Aliás, vejam que curioso: Breno diz que “bons resultados na capital paulista historicamente asfaltam o caminho para a corrida presidencial, a exemplo do que significou a vitória de Erundina em 1988 e a de Marta em 2000, alavancando a performance de Lula nos pleitos de 1989 e 2002”.

Aceito este raciocínio, pergunto: o suposto bom desempenho que ele vaticina para uma chapa PSOL apoiada pelo PT vai “asfaltar” para quem, exatamente? 

Neste ponto, Breno parece raciocinar como se a desejada frente de esquerda já existisse. Mas não existe. E, como se vê no caso do Rio de Janeiro, o fortalecimento eleitoral do PSOL não necessariamente conduz ao fortalecimento dos que defendem esta frente.

Mas o que realmente me incomoda na argumentação de Breno é sua tese de que precisamos dar uma “prova irrefutável" de que colocamos "os interesses da classe trabalhadora acima do patriotismo de partido”. 

Vou deixar de lado a tal “prova irrefutável”, pois em geral quando falamos desta forma, é mais para nos convencer, do que para convencer os outros. 

E vamos ao grão: para quem é que o PT precisa provar alguma coisa? 

E supondo que precisemos provar algo, pergunto: quem precisa desta prova, será convencido pela retirada de uma candidatura cheia de debilidades?? 

Breno me critica porque estar preocupado com os “custos que teria o PT se tomasse uma decisão dessa natureza”e diz dou sinais de priorizar a “autoconstrução partidária”. 

Eu confesso que não sei se recebo isto como uma crítica ou como um elogio. 

Afinal, eu realmente acredito que -- na atual situação política do país -- defender o PT é muito mais do que uma mera "autoconstrução partidária". 

Também por isso, acho que a candidatura de Haddad em São Paulo é uma necessidade também para defender o PT.

Neste ponto eu volto para o que falei no início deste texto. 

A maior parte das pessoas que me escreveu hoje, para tratar do assunto, defende a posição de Breno. Muitas, apesar de serem militantes, anunciam que vão votar em Boulos. A todas eu sugeri, direta ou indiretamente: se voces vão agir como eleitores, então deixem de ser filiados, saiam do Partido. 

Algo curioso nesta história é que Jilmar Tatto é um dos promotores desta lógica de converter nossos militantes em filiados e nossos filiados em eleitores. Foi ele, por exemplo, um dos principais defensores da absurda proposta, afinal aprovada, de liberar os filiados da obrigatoriedade de pagar suas contribuições financeiras, como condição para poder participar das votações.

Hoje, esta lógica do filiado-eleitor se volta não só contra o Partido, mas também contra Tatto. Mas isto não me leva a aplaudir os militantes e filiados que agem como eleitores. Entre outros motivos porque não é através de métodos anti-partidários que vamos conseguir construir saídas para a situação difícil que vive toda a esquerda brasileira.

Escolher militar em um partido tem preço. No limite, pode significar acatar uma posição errada e fazer o balanço depois.

A tarefa
Copie sem alterações a parte do trecho que vai de "E supondo que" até "como um elogio.", incluindo esta última. Os dados vêm de uma fonte diferente deste trecho.

Dados de origem

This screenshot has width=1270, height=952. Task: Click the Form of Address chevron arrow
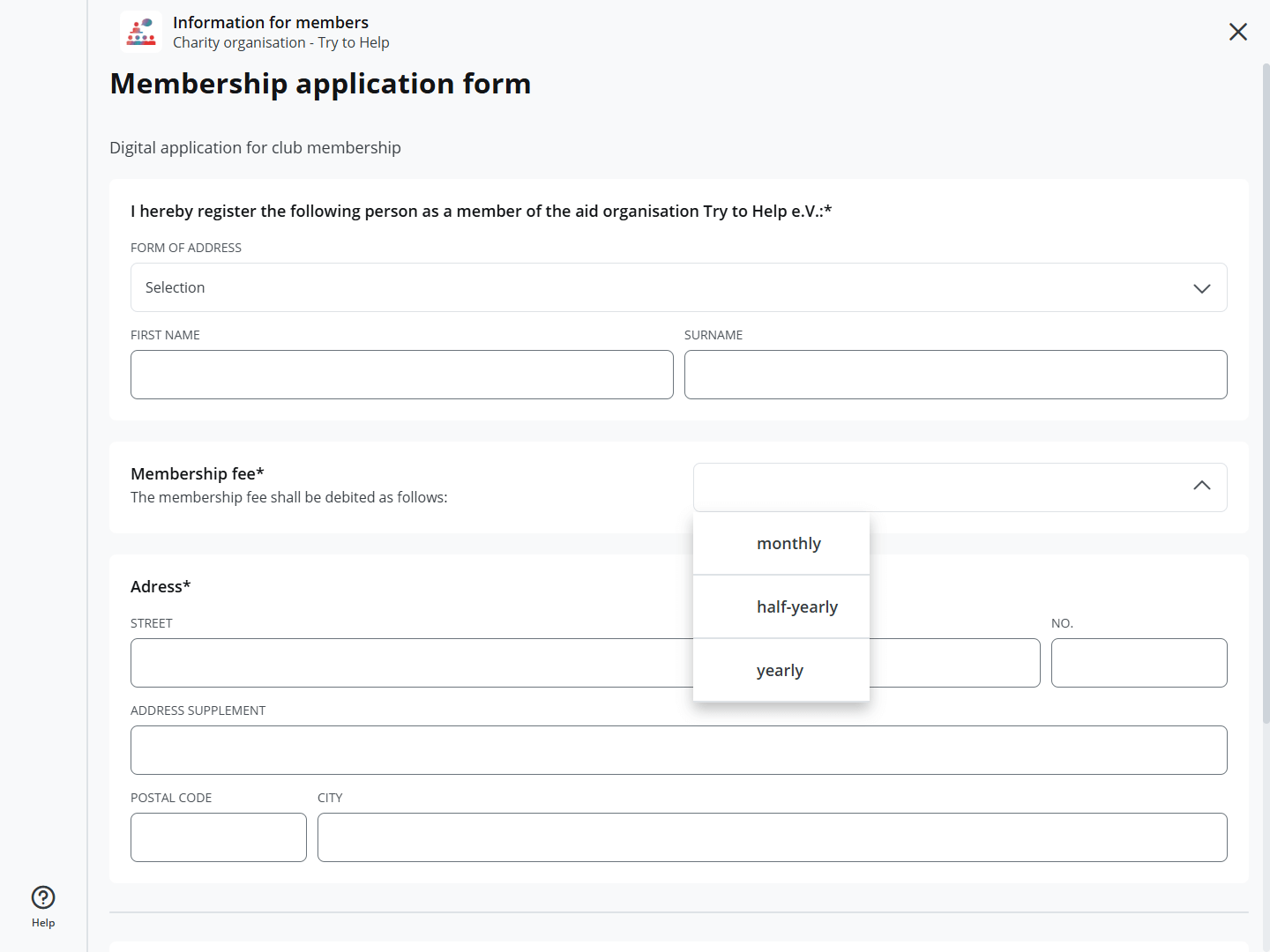[x=1201, y=288]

Resposta à tarefa
E supondo que precisemos provar algo, pergunto: quem precisa desta prova, será convencido pela retirada de uma candidatura cheia de debilidades?? 

Breno me critica porque estar preocupado com os “custos que teria o PT se tomasse uma decisão dessa natureza”e diz dou sinais de priorizar a “autoconstrução partidária”. 

Eu confesso que não sei se recebo isto como uma crítica ou como um elogio.